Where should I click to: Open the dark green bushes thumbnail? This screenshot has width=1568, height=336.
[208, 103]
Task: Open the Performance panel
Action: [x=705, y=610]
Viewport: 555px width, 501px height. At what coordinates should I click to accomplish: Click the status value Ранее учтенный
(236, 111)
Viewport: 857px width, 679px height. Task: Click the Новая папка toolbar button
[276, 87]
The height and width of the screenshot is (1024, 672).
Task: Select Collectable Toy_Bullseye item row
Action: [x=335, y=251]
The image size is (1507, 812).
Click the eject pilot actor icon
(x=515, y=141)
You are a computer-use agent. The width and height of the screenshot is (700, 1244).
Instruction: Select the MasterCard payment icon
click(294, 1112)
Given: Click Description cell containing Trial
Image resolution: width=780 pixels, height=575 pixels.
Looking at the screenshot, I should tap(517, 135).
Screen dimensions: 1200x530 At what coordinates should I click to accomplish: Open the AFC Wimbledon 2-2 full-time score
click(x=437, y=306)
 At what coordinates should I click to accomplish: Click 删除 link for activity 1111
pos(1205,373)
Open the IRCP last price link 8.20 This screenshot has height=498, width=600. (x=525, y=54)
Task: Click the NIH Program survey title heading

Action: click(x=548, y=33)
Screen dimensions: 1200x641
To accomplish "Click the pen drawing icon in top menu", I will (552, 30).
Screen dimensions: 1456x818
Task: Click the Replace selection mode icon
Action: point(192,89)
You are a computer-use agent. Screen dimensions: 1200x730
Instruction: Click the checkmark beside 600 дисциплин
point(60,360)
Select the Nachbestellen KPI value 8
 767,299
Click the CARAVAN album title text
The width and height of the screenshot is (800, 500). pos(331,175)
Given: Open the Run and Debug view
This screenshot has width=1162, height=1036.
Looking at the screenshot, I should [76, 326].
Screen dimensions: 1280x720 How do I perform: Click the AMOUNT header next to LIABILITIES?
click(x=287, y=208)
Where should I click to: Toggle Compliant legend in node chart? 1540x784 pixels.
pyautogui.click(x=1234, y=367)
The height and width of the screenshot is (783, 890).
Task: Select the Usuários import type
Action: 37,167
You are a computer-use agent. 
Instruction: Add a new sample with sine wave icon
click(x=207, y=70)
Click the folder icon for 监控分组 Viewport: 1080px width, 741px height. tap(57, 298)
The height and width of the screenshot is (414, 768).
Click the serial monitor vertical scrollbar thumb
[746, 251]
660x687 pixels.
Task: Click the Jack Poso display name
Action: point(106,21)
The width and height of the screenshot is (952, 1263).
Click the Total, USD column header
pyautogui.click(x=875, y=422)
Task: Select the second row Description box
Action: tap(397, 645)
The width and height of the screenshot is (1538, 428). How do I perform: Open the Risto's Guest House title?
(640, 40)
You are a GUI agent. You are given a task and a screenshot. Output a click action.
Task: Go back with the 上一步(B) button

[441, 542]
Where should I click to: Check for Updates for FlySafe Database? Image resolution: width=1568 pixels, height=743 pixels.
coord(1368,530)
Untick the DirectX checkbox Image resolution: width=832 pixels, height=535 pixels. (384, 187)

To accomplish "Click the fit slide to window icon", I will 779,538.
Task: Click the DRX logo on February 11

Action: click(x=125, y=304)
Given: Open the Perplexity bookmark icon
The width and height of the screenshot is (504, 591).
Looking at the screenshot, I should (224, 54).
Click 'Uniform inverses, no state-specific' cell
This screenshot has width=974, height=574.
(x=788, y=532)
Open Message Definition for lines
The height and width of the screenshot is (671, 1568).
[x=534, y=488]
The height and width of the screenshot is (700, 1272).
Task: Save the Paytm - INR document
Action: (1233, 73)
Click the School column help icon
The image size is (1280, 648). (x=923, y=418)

• • • • • • •

# WHAT NEEDS TO BE DONE:
Could you set down, word for word, only the lines above from the line with "Given: Open the Perplexity bookmark icon" to the line with "Click 'Uniform inverses, no", including both?

# ANSWER SPACE:
Given: Open the Perplexity bookmark icon
The width and height of the screenshot is (504, 591).
Looking at the screenshot, I should (224, 54).
Click 'Uniform inverses, no state-specific' cell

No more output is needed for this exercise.